This script has been superseded by a commandline utility. Please visit this page for more information ModSecurity is a Web Application Firewall for Apache. It can monitor all of the traffic that is seen by your web server, including request headers and GET and POST data, and block dodgy requests. ModSecurity itself is actually just a rule engine; the clever part is in the rules you pass to it. Many people use the Open Web Appplication Security Project's (OWASP) Core Rule Set (CRS), an open source set of rules that ModSecurity can use to sift the wheat from the chaff, and foil some common types of attack. The CRS was written by studying known vulnerabilities and writing rules that would not only have prevented the attacks, but prevented other similar attacks too. Thus, ModSecurity provides a good all-round protection for your web server. Some types of attack that ModSecurity & the OWASP CRS can help to protect against are:
- SQL injection
- Denial of Service
- Cross-Site Scripting
- HTTP anomalies (violations of HTTP protocol)

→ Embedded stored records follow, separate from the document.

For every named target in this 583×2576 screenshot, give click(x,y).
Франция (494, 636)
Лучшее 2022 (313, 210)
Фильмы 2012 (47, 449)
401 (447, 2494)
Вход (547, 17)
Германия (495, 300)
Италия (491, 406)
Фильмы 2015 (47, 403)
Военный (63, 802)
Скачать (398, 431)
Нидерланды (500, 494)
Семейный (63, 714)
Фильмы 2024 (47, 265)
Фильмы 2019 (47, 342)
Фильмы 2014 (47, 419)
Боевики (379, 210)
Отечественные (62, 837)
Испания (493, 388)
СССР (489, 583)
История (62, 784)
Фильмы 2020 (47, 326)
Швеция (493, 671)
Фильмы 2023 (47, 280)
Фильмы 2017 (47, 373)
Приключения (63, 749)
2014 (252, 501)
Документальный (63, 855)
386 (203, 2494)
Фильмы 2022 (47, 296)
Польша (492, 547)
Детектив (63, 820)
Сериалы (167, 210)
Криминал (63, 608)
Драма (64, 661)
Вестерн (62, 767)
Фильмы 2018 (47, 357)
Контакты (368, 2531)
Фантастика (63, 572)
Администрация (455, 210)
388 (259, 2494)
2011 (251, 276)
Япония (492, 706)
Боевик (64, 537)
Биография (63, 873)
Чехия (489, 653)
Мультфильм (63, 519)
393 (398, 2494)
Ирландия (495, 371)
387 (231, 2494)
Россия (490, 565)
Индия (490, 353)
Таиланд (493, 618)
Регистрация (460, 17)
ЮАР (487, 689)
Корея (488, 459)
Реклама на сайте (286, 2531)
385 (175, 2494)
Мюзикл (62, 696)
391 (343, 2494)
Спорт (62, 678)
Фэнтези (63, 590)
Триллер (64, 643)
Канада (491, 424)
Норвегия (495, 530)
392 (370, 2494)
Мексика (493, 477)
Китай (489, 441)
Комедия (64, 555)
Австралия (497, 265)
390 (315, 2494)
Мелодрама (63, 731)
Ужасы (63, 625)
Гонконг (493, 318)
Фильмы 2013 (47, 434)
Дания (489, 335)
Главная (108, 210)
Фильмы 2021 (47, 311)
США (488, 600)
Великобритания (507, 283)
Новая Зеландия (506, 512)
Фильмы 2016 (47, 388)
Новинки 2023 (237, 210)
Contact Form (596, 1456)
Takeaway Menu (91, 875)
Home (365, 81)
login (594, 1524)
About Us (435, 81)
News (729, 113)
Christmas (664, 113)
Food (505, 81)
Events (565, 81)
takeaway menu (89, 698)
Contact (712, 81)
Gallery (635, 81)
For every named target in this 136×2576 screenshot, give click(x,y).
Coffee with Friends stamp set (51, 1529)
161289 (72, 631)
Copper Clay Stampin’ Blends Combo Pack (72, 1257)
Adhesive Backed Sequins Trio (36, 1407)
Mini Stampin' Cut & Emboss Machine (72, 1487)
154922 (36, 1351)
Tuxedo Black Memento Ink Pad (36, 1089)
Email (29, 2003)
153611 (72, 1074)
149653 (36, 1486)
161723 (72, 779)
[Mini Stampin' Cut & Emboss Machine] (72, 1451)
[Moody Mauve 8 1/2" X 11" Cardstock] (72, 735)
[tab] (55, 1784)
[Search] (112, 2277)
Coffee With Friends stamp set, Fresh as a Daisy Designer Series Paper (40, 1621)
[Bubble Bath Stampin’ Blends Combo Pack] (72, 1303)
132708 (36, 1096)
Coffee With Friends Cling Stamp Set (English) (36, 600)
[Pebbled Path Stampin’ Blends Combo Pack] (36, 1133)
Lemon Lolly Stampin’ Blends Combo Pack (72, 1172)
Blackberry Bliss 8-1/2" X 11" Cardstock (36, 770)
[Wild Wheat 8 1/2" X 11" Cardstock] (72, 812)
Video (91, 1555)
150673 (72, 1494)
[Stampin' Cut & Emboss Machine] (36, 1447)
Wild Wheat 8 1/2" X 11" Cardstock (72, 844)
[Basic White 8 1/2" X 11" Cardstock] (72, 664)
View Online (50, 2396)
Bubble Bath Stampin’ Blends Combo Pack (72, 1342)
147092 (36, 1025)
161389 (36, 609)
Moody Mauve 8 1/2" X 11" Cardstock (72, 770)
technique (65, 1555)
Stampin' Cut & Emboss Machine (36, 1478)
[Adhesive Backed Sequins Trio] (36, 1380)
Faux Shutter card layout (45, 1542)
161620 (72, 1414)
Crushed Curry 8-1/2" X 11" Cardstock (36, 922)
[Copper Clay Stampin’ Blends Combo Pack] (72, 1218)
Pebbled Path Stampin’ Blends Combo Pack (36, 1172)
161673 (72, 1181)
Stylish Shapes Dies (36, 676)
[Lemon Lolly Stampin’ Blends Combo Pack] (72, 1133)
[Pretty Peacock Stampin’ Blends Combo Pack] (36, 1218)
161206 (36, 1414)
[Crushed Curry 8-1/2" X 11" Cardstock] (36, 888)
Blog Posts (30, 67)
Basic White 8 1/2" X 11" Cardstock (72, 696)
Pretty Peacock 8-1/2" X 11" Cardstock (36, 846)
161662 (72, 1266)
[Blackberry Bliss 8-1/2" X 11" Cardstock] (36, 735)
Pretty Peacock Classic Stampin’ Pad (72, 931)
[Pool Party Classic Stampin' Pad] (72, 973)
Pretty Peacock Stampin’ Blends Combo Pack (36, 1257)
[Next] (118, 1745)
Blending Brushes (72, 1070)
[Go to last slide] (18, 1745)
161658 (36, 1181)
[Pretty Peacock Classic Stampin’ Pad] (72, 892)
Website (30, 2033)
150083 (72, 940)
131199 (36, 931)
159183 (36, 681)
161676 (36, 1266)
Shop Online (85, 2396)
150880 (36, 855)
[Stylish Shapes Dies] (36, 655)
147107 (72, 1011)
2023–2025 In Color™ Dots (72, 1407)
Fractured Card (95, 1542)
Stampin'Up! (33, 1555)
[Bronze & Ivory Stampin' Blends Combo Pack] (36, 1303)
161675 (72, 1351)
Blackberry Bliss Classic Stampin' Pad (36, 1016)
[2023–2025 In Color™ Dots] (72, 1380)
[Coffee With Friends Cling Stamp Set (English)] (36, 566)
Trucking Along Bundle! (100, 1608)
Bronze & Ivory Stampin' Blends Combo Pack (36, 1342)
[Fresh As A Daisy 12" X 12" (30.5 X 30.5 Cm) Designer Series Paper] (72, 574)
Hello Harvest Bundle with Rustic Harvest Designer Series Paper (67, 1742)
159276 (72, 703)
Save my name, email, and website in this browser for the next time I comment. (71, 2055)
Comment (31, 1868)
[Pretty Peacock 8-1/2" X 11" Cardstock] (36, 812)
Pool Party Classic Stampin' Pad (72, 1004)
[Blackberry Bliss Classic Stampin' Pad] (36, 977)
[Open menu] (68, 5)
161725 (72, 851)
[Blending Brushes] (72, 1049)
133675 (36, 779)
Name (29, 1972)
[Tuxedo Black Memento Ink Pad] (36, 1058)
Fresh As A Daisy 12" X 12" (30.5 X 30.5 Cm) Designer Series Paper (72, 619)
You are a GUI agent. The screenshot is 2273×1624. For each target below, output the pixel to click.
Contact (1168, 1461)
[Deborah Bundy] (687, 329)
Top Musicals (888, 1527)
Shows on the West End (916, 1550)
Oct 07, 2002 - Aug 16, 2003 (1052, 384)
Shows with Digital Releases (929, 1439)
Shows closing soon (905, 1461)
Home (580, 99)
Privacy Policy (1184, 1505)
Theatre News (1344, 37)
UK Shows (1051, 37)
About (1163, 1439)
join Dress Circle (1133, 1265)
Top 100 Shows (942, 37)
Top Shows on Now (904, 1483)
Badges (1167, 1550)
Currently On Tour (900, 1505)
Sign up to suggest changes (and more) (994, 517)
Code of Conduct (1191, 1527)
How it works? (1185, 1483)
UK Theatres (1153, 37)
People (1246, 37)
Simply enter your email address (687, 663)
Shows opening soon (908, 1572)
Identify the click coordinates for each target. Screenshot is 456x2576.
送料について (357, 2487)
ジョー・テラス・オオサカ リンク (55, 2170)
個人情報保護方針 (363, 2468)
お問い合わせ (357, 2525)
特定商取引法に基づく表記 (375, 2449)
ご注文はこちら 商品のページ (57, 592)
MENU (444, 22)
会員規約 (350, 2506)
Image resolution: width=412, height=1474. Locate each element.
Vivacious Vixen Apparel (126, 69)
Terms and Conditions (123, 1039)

- Automation detection (stops bots and scanners)
- Comment spam
And yes, you can run this on your Raspberry Pi, although you might find it slows the server down noticeably. This post assumes you have ModSecurity up and running in DetecitonOnly mode. If you haven't installed ModSecurity and enabled the OWASP CRS yet, I'd highly recommend this guide on LinuxQuestions.org, which will work for Debian-like systems (I've tested it on both Raspbian and Ubuntu).
The Script
Every web application firewall like this will have false positives. To help prevent disruption to your site, ModSecurity comes with a "DetectionOnly" mode: SecRuleEngine DetectionOnly
where it will process each request as if it was turned on and write the results to your log files without actually blocking anything. This provides you with useful information about the false positives you need to deal with before turning ModSecurity on for real. Trust me on this one, don't install modsecurity and turn on SecRuleEngine straight away, because you will almost certainly break stuff. False positives are common, and until you write a whitelist to change ModSecurity's behaviour this won't change. Writing a whitelist file manually is torturous drudgery. Don't put yourself through the pain, I wasted a few hours trying to write one for WordPress before I decided it was futile, and looked for a better option. So, here is the result of my frustration: a BASH script that will automatically generate a whitelist file for you. The script should work for any web app (Content management systems like WordPress & Drupal, Webmail apps like Squirrelmail and Roundcube, and other apps like OwnCloud). It works by assuming that any requests that come from a trusted IP address are legitimate: any rules that were triggered were false positives and will go in our whitelist for that location. The script reads through your Apache error log files for statements like this:
[Wed May 07 19:13:54.925435 2014] [:error] [pid 2423] [client 192.168.1.1] ModSecurity: Warning. Match of "eq 1" against "&ARGS:CSRF_TOKEN" required. [file "/etc/modsecurity/modsecurity_crs_43_csrf_protection.conf"] [line "31"] [id "981143"] [msg "CSRF Attack Detected - Missing CSRF Token."] [hostname "www.samhobbs.co.uk"] [uri "/comment/2140/approve"] [unique_id "U2p34n8AAQEAAAl3cyIAAAAM"]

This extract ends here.